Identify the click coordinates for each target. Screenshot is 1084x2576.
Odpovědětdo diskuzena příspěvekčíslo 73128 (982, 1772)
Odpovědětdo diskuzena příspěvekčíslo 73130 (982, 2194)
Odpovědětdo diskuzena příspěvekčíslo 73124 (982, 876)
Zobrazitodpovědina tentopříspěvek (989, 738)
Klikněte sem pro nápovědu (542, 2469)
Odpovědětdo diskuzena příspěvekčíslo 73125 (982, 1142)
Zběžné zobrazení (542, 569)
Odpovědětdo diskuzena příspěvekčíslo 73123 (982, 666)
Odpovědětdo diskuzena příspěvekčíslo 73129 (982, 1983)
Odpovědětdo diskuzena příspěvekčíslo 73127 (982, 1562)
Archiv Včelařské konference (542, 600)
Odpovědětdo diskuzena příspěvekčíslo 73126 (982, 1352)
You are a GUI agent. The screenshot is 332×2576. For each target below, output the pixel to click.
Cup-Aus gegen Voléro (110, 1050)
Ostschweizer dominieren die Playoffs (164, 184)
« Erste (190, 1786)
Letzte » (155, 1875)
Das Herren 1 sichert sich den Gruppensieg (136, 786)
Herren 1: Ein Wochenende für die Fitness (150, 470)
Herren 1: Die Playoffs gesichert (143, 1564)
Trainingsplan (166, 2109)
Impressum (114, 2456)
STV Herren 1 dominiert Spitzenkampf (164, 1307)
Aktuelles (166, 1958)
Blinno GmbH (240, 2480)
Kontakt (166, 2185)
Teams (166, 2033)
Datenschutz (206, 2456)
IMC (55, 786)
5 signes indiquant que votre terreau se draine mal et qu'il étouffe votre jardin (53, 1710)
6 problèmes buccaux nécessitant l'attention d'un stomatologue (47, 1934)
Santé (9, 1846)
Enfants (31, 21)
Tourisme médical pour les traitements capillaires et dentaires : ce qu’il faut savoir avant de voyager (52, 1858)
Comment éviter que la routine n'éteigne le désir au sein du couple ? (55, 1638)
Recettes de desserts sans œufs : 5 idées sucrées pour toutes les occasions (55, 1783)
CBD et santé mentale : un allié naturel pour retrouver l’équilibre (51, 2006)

**Work required**
Throughout the records, the word "click" shows up on certain lines. Report how many lines, with only the number.

**Response area**
2